Exercise requirements
Print the lines of the entries below exactly, beginning with the line containing "This screenshot has width=709, height=399." and continuing through the line containing "pyautogui.click(x=46, y=335)", both included.

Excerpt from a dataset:
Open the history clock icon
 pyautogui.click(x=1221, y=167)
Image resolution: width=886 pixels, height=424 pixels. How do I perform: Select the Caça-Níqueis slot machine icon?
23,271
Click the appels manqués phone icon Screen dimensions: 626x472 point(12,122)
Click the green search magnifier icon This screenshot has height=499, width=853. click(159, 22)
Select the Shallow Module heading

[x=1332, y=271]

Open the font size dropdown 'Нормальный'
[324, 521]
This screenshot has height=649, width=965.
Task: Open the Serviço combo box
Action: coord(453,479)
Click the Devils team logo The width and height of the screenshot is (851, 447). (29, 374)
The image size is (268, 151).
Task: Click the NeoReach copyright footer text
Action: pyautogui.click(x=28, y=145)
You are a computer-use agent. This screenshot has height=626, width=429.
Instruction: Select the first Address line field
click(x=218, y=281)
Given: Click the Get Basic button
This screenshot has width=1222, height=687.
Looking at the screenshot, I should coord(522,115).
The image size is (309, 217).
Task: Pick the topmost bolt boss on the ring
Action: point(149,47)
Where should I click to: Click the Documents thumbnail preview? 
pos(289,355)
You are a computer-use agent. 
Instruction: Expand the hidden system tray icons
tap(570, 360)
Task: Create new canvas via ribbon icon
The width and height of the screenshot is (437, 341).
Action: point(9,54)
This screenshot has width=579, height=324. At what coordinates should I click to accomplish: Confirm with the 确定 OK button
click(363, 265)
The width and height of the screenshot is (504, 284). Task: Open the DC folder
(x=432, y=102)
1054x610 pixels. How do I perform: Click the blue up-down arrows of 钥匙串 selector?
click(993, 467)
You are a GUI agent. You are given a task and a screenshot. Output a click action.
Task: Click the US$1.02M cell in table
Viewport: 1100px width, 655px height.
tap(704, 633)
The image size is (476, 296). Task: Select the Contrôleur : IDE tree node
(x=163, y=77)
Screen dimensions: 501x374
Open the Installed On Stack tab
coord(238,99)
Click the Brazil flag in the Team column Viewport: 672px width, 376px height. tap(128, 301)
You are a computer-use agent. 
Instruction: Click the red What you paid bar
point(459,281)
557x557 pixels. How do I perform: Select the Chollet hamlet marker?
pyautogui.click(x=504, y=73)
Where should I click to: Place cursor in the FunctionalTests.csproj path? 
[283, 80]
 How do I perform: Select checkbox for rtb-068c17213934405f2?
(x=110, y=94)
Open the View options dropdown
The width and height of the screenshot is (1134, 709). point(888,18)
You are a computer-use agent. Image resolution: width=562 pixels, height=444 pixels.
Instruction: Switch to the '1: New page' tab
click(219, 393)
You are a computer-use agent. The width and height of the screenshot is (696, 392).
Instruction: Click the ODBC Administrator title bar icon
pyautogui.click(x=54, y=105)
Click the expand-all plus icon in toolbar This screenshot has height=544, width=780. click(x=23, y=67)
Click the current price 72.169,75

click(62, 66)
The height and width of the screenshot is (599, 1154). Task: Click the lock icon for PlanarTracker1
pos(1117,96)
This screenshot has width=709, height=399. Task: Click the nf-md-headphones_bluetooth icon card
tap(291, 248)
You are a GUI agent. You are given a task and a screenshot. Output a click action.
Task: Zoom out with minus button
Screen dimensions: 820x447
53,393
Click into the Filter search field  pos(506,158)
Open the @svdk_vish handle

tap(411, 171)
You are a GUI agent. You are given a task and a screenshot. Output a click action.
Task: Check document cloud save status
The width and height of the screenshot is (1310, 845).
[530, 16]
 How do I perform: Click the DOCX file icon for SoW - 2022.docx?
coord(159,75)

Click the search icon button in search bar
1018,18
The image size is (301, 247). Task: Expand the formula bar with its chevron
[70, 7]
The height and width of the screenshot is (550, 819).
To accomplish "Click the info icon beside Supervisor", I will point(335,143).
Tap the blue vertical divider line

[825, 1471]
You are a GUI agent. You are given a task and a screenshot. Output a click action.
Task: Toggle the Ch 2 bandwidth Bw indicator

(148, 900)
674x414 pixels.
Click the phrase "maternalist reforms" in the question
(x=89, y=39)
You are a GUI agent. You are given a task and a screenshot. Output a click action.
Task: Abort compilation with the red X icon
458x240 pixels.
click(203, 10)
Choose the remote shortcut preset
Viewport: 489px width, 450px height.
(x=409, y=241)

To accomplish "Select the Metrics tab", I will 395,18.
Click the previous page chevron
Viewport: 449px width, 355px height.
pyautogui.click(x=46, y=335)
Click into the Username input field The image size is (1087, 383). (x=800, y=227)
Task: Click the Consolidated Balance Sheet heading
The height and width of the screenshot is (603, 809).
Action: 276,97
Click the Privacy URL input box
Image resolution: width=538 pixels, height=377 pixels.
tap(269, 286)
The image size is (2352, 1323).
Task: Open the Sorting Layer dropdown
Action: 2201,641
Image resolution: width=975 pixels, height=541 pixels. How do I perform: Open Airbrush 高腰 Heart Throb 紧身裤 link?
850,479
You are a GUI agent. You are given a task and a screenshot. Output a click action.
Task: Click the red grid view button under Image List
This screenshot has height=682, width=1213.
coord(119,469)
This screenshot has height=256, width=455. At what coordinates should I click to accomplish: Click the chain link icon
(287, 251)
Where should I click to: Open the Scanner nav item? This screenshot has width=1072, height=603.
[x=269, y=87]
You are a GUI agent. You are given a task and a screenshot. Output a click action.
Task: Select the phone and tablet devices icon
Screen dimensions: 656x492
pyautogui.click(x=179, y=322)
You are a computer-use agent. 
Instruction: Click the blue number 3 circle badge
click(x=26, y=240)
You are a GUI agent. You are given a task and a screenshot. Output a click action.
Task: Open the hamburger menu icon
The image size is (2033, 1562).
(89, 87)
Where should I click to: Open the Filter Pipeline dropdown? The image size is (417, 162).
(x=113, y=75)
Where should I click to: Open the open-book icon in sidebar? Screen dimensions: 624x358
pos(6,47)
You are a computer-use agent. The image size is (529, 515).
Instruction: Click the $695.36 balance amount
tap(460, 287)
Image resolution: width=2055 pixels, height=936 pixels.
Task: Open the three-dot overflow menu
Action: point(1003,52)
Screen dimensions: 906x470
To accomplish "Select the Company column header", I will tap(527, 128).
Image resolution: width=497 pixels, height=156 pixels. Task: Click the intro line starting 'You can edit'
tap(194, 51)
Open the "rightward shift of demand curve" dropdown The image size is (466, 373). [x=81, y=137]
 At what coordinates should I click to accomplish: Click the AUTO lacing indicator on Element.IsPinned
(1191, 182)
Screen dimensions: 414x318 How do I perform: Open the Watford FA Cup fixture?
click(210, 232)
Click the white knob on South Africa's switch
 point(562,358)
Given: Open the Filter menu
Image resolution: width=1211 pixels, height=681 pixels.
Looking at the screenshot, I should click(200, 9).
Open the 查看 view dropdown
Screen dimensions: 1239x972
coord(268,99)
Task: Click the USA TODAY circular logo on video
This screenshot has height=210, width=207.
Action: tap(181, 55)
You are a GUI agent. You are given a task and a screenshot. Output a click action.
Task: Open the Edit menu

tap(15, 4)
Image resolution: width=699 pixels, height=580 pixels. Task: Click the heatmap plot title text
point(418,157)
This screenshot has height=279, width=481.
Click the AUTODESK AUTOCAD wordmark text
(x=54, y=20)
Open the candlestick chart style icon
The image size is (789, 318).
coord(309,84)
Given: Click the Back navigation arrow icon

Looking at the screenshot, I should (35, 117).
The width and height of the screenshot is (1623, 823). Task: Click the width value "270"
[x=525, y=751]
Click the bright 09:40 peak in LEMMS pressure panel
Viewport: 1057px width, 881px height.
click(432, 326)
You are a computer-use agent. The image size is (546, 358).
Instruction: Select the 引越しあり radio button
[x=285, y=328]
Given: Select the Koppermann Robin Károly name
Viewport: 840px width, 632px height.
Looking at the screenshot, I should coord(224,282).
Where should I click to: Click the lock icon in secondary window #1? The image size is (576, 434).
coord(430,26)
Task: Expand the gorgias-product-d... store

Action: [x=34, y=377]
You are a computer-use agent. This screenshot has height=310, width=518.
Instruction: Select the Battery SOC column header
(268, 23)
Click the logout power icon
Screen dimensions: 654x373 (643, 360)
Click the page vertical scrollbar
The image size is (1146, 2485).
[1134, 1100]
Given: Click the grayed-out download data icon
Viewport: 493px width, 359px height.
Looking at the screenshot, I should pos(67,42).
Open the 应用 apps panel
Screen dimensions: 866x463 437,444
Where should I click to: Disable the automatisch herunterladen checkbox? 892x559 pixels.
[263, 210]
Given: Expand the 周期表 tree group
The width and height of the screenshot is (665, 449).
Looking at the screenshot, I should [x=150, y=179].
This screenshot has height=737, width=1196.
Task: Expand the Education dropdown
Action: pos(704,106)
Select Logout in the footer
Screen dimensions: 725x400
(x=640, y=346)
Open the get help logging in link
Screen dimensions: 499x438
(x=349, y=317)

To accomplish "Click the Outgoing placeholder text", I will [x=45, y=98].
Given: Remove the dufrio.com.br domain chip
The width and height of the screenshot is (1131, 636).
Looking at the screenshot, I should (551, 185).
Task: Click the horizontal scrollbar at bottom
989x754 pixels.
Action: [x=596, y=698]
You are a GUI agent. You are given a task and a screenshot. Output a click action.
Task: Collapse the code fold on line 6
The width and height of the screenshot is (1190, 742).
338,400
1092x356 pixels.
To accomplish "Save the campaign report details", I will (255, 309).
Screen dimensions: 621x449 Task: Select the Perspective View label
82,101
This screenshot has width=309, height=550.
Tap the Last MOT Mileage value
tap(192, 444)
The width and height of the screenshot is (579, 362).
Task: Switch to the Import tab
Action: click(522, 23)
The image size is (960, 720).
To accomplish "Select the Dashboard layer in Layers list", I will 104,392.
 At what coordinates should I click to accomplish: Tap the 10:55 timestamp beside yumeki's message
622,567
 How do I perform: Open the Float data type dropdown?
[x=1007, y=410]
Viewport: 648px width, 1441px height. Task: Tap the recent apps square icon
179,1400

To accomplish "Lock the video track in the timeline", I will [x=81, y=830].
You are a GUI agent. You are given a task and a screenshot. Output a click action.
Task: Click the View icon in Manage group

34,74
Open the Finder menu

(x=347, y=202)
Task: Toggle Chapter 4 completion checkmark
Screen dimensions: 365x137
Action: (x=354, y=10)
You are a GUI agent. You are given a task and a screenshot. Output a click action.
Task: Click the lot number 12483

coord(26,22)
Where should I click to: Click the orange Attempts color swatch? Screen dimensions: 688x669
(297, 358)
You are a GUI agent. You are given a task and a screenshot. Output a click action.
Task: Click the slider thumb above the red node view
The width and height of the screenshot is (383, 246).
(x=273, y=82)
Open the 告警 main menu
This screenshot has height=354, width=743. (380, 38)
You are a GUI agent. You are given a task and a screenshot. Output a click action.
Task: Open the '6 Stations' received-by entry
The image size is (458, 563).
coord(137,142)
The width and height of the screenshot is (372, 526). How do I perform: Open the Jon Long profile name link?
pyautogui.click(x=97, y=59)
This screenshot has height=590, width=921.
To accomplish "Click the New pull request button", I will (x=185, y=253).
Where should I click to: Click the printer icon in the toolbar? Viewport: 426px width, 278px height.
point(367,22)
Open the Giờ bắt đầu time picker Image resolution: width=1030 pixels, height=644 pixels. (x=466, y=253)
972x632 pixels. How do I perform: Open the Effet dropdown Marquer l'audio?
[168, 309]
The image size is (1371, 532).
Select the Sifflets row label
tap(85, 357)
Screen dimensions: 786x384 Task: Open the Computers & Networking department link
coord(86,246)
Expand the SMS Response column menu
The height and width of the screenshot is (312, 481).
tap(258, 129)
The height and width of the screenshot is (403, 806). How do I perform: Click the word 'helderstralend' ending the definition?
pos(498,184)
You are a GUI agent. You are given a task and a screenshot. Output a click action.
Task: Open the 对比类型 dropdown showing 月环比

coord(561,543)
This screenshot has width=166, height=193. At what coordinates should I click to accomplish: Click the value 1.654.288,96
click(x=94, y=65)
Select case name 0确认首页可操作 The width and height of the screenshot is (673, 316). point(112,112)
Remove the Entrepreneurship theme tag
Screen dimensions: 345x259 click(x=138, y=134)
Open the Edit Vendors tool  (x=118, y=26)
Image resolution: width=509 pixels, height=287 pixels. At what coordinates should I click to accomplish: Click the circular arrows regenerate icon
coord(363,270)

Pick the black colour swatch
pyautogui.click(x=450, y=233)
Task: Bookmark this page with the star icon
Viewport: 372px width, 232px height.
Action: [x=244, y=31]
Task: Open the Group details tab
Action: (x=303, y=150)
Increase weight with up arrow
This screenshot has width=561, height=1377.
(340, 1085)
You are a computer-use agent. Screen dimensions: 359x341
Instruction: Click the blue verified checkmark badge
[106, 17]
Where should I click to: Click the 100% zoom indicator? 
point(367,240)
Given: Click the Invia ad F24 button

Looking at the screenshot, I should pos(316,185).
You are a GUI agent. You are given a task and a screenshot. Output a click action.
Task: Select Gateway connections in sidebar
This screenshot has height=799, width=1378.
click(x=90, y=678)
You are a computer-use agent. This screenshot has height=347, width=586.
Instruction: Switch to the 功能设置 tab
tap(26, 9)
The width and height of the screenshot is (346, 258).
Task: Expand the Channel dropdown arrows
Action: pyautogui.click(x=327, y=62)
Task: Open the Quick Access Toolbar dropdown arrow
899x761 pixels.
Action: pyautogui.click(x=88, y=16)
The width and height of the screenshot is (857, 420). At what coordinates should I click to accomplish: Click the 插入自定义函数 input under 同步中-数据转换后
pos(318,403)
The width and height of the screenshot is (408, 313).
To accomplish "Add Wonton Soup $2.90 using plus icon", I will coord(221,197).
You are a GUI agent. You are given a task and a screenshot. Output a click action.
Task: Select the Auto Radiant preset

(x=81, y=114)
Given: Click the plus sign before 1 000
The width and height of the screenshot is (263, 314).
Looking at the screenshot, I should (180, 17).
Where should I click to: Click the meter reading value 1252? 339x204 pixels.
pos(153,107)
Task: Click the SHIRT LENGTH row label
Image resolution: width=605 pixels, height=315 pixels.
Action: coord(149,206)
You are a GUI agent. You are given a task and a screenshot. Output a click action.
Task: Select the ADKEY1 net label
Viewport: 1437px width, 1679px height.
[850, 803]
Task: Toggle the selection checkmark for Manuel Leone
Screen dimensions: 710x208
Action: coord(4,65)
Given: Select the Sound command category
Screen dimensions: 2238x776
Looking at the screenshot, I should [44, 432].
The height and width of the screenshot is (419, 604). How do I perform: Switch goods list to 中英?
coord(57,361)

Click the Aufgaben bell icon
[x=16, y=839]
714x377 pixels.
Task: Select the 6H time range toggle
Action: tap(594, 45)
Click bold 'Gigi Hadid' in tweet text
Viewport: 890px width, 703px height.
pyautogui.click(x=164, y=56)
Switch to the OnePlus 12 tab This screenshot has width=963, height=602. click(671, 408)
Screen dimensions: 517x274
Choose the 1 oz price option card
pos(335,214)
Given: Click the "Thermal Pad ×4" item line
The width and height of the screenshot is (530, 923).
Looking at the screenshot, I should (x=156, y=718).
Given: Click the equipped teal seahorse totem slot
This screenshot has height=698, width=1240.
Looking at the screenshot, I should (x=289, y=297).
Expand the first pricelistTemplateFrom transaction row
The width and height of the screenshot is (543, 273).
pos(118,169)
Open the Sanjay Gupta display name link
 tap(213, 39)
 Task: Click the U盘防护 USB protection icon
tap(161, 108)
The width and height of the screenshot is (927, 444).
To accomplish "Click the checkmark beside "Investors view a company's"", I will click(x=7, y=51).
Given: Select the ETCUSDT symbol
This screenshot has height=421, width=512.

Result of this task
This screenshot has width=709, height=399. Task: Click the nf-md-headphones_bluetooth icon card
tap(291, 248)
You are a GUI agent. You are given a task and a screenshot. Output a click action.
Task: Zoom out with minus button
Screen dimensions: 820x447
53,393
Click into the Filter search field  pos(506,158)
Open the @svdk_vish handle

tap(411, 171)
You are a GUI agent. You are given a task and a screenshot. Output a click action.
Task: Check document cloud save status
The width and height of the screenshot is (1310, 845).
[530, 16]
 How do I perform: Click the DOCX file icon for SoW - 2022.docx?
coord(159,75)

Click the search icon button in search bar
1018,18
The image size is (301, 247). Task: Expand the formula bar with its chevron
[70, 7]
The height and width of the screenshot is (550, 819).
To accomplish "Click the info icon beside Supervisor", I will point(335,143).
Tap the blue vertical divider line

[825, 1471]
You are a GUI agent. You are given a task and a screenshot. Output a click action.
Task: Toggle the Ch 2 bandwidth Bw indicator

(148, 900)
674x414 pixels.
Click the phrase "maternalist reforms" in the question
(x=89, y=39)
You are a GUI agent. You are given a task and a screenshot. Output a click action.
Task: Abort compilation with the red X icon
458x240 pixels.
click(203, 10)
Choose the remote shortcut preset
Viewport: 489px width, 450px height.
(x=409, y=241)

To accomplish "Select the Metrics tab", I will 395,18.
Click the previous page chevron
Viewport: 449px width, 355px height.
pyautogui.click(x=46, y=335)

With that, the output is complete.